Conforme pasan los días y continúa el proceso por la cooptación del Estado que vino a evidenciar la forma en que el perverso financiamiento oscuro de las campañas políticas es, en el fondo, el instrumento mediante el cual los candidatos le venden el alma al diablo para cerrar tratos muy beneficiosos para ellos y sus financistas en perjuicio de la población, al punto de que somos el peor país en términos de lucha contra la pobreza, nos tenemos que dar cuenta que a nivel de opinión pública el tema dejó de ser tan escandaloso para convertirse en parte del paisaje, lo que en estos días de invierno significa que ya todo lo oímos como oír llover.

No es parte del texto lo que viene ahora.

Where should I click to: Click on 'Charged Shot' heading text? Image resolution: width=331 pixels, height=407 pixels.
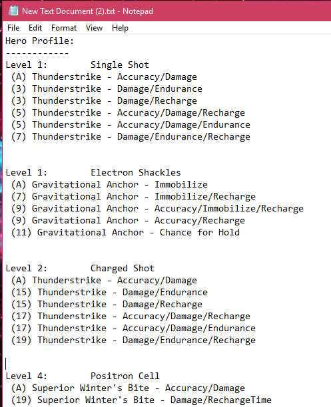tap(122, 269)
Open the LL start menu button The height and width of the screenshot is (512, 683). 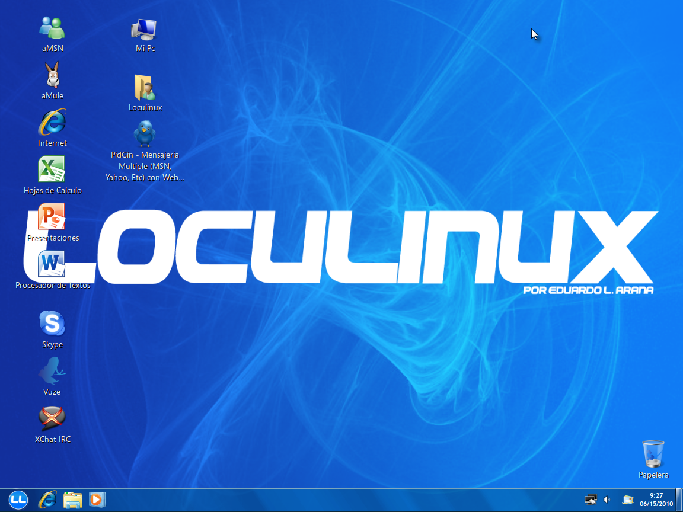coord(19,500)
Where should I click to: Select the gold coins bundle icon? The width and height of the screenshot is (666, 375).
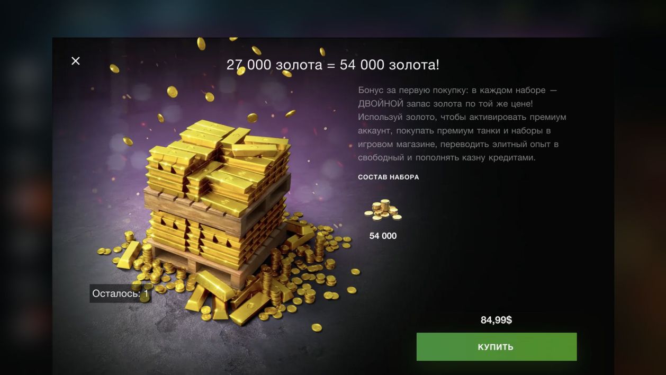point(383,210)
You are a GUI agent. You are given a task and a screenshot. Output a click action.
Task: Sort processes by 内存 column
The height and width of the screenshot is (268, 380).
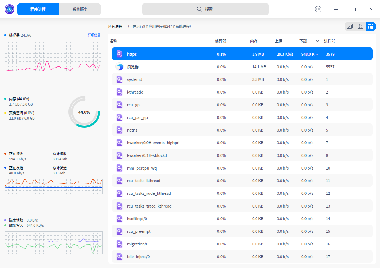point(254,41)
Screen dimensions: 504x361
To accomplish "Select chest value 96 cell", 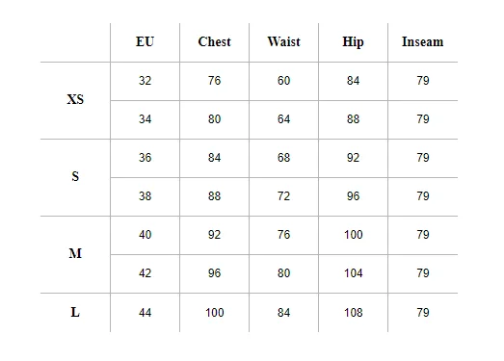I will [x=214, y=273].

Por menos de lo que se ha conocido en Guatemala, otros pueblos han emprendido vigorosos movimientos de reforma para no sólo exigir que se haga justicia y que los ladrones sean despojados de su riqueza mal habida, sino para establecer mecanismos de control más eficientes. En Guatemala no sólo seguimos con un Congreso que es la institución que se erigió en valladar último de defensa del sistema de corrupción e impunidad, sino que mantenemos la estructura de una Contraloría de Cuentas que ha sido eterna tapadera del derroche de los fondos públicos, sin incidir en absoluto en la calidad del gasto.

Lo que hoy se ventila en los tribunales es apenas la punta del iceberg, pero ni remotamente puede considerarse como la columna vertebral de la corrupción que sigue siendo posible porque no hay instrumentos de control y verificación. Y no es únicamente el gobierno central el que está cooptado, sino que ese vicio se ha extendido a otras instituciones del Estado, incluyendo desde luego el Municipio que ha sido convertido en una especie de cueva de Alí Babá porque allí se concentran mucho más de cuarenta ladrones.

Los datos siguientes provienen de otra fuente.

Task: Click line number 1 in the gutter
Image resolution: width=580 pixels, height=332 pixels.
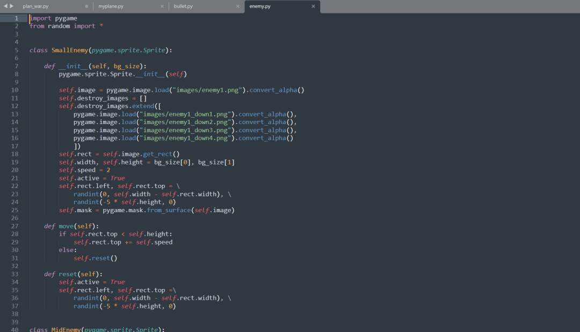Action: pos(17,18)
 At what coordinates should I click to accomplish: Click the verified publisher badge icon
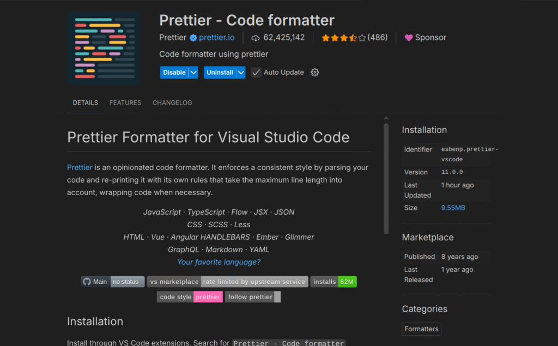(193, 38)
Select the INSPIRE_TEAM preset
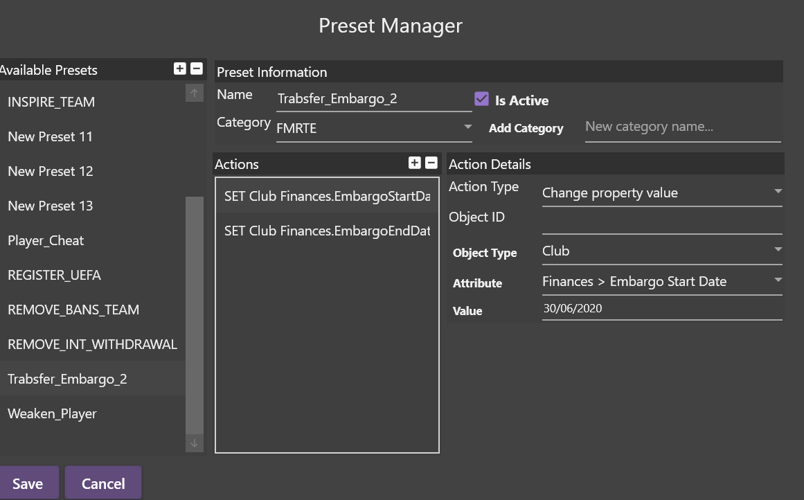Screen dimensions: 804x500 click(51, 102)
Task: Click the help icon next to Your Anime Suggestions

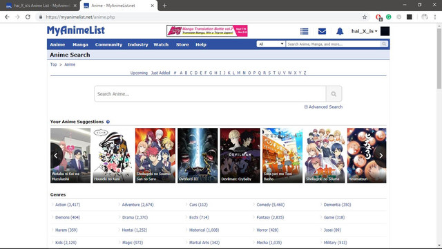Action: [108, 122]
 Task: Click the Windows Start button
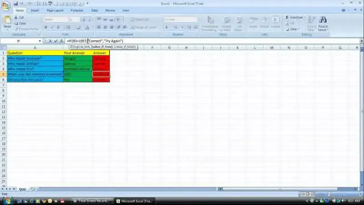click(5, 200)
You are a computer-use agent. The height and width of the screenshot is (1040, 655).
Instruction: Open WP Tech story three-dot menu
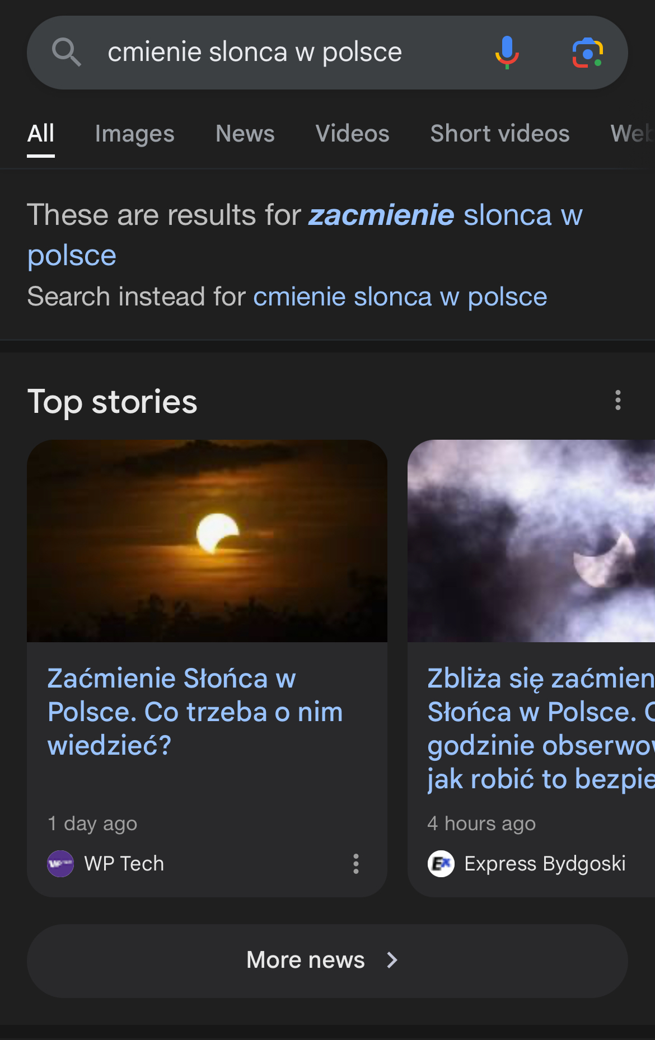(355, 864)
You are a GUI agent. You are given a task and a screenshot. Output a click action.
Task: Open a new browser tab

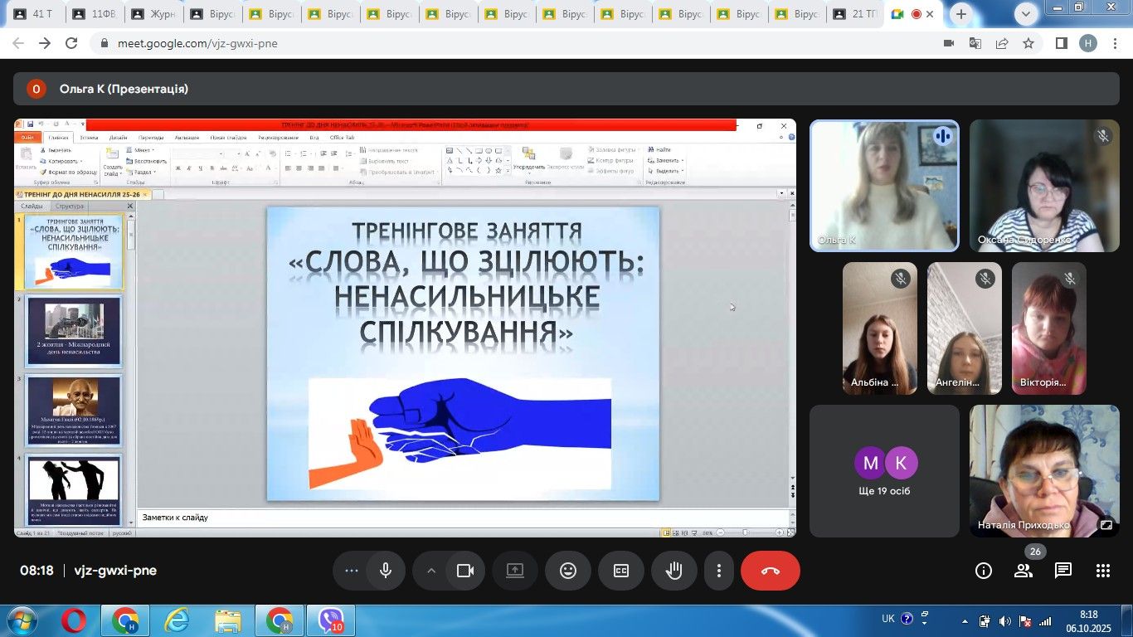click(x=961, y=14)
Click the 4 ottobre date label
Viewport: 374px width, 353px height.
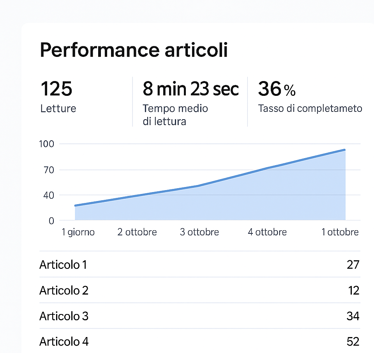[x=267, y=232]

Y lo sabemos los ciudadanos que nos damos cuenta de la formidable extensión del problema, pero parecemos resignados a que fuera de lo que haga la CICIG y el Ministerio Público no hay mucho más que hacer. No movemos un dedo para forzar a que cambien las reglas de juego y así vemos que la matriz de la operación de los negocios públicos sigue siendo la misma y que en el Gobierno prevalece la idea de que hay que consagrar aún los negocios más asquerosos, como el de la Terminal de Contenedores Quetzal, en nombre de la modernidad y para cubrir la necesidad que existe de disponer de instrumentos que hagan más ágil nuestro comercio exterior. Cómo se hizo el negocio y las mordidas recibidas y entregadas no parecen empañar el asunto a ojos del mandatario que, influenciado por quien en su momento dijo que aunque hubiera negocio sucio en la instalación del puerto libre La Riviera, había sido un abuso cerrar las tiendas.

Tenemos que dejar de ser un país en el que importa el fin sin que tomemos en cuenta los medios. Lo que nace de un acto de corrupción tiene que ser castigado y dejado sin efecto, pero mientras los ciudadanos no tengamos ese prurito e intransigencia, los pícaros seguirán haciendo de las suyas.